Palm Sunday

paperplane

My mother took us to church on religious holidays. She was not a religious woman, but she liked to sing, only her singing voice was like that of a cat crying. But at church she could belt out her favorite hymns and no one could complain.

My sisters and I were too young to join the main congregation so we attended a Sunday school service, held in a pre-fab building next to the church. There were couches in there and beanbags, and like all Sunday schools, there was mostly table tennis going on and a very enthusiastic young carer trying desperately to interest everyone in the Good Word. Easter was my favorite service because we were allowed to make palm crosses and build, in small buckets, replicas of Jesus’s tomb. I loved making things and my tomb took me the better part of twenty minutes. I molded it out of mud, found pebbles, and covered the top in moss.

I then set about playing on my tomb with a Lego monkey, until my enthusiastic caregiver, sensing a dip in my spiritual application, steered me to the activities table where kids were making palm crosses and told me “ to just try a few, for fun.”

There has only been one thing I have ever been good at folding – paper airplanes.

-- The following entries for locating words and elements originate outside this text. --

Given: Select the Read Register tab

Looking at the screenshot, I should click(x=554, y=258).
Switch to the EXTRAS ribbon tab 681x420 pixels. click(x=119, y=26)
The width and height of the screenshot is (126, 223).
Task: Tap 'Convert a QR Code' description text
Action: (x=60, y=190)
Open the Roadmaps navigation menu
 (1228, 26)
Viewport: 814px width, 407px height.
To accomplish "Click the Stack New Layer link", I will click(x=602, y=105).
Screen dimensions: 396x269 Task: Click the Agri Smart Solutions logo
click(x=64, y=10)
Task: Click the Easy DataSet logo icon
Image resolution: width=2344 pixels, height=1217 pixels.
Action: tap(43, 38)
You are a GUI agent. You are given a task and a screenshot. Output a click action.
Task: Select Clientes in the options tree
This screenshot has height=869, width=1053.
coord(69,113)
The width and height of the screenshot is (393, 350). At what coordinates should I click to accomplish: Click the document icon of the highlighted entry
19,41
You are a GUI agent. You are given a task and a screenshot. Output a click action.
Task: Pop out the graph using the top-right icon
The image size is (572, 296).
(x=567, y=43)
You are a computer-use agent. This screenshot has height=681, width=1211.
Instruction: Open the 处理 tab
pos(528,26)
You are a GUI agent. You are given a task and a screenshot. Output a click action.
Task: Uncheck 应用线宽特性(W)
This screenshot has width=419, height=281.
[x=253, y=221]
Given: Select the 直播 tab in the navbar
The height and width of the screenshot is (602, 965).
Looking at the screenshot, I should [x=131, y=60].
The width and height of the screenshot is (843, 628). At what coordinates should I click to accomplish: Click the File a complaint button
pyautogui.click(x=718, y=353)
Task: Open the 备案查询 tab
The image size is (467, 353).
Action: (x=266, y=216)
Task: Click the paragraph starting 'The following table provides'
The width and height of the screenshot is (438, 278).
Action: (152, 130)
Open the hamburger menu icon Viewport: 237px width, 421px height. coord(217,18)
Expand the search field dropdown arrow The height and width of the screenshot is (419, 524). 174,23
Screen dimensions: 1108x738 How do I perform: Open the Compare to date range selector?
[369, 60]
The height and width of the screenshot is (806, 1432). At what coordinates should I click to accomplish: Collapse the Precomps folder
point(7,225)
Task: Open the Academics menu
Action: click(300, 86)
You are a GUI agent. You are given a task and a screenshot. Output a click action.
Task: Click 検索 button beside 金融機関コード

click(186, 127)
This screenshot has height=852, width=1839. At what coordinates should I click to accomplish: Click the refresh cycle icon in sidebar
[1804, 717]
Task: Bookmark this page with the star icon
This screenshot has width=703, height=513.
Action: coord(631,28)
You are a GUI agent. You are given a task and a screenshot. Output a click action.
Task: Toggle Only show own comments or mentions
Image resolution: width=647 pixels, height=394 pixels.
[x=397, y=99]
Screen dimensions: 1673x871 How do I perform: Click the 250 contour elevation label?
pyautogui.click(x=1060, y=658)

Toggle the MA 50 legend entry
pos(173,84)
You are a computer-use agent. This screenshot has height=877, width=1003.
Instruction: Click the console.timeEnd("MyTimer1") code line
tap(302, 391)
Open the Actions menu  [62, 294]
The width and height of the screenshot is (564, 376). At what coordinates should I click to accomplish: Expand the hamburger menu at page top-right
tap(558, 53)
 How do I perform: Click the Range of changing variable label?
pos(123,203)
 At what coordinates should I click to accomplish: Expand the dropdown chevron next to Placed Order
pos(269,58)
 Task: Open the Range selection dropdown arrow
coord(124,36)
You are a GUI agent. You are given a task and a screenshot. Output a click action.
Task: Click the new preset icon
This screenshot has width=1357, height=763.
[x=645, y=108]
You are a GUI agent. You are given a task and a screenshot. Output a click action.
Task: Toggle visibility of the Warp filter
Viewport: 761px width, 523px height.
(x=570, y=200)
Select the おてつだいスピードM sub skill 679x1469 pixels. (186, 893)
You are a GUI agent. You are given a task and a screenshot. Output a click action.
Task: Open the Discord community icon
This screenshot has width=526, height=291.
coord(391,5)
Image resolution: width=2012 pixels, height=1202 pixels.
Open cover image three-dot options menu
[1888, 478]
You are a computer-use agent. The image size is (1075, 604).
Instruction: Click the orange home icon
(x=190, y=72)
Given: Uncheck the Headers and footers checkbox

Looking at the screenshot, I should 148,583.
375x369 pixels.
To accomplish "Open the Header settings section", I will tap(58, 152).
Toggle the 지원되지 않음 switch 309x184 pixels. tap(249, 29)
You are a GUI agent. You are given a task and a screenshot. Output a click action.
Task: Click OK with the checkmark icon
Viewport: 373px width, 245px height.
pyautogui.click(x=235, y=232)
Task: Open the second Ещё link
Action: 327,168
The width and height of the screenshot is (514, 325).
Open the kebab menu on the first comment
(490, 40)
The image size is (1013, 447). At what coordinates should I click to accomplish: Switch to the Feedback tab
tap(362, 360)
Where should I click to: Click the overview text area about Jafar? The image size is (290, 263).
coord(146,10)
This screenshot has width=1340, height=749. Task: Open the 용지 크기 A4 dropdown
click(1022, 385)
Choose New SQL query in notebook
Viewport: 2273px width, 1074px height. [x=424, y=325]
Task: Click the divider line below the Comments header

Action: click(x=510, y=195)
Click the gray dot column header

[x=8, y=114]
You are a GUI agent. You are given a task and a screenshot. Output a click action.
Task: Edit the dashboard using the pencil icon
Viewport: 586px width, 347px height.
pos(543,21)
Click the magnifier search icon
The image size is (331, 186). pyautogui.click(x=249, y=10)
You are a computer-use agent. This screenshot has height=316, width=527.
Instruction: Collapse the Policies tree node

I tried my hand at a few palm crosses, got bored and set about crafting five of the finest palm airplanes the world had yet seen

The caregiver was busy and I wanted then to show my mother the palm airplanes. I snuck out of the pre-fab, towards the glorious sound of mother’s caterwauling inside the church. I had my reservations about marching in there, but I thought a display would suit the occasion, so I launched, one by one, my palm airplanes across the singing congregation.

They sailed through the House of God, gliding gently, bathed in stained glass light. The song ended, “The Lord has Come.” Most of the planes landed in the crowd. But my best design found its way to the preacher’s pulpit. The old preacher, good soul that he was, simply smiled, picked it up and threw it back to me. It sailed across the crowd and I caught it neatly.